As polygamists march their shooting-fish-in-a-barrel case forward, the nature of how the Court arrived at turning a behavior (sexual orientation) into the same status as sex, or a race or country of origin etc. (1964 Civil Rights Act, intimately "married" to the 14th Amendment) is going to pop up in arguments. The Court will have to reluctantly inform the 50 states that now any and all combinations of adults "in love" may marry, or Obergefell is going to have to be overturned. Those are the only two options. If you claim that the Court has to limit marriage to "two" I can cite you numerous passages where the Court discusses how marriage cannot be limited as it "evolves" to any historical constraints....That would include any of its parameters where personal dignity and choice were concerned...including the number "two"...

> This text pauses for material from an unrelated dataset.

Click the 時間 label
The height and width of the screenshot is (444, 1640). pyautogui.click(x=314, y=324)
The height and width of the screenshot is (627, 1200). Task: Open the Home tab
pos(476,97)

Obergefell Opinion, page 3: Its dynamic allows two people to find a life that could not be found alone, for a marriage becomes greater than just the two persons....
And, as I said before, the issue of children being implicit sharers in the marriage contract may overtake any other issue in importance. Gay marriage contracts systematically deprive any children involved of the hope of a mother or father for life. Infants and contracts though, demand that NO contract have any provision to the detriment of children. And, there are so many studies showing the lack of a father for boys being harmful or the lack of a mother for girls being harmful that to create a contract where those conditions are cemented in law is an institution of punishment to children. Single parents may lack the opposite gendered parent in the home, but there is always the hope one may come along one day. And, most importantly, single parents do not bind those conditions in a legal document as gay marriage does for the entire life of that child with no escape.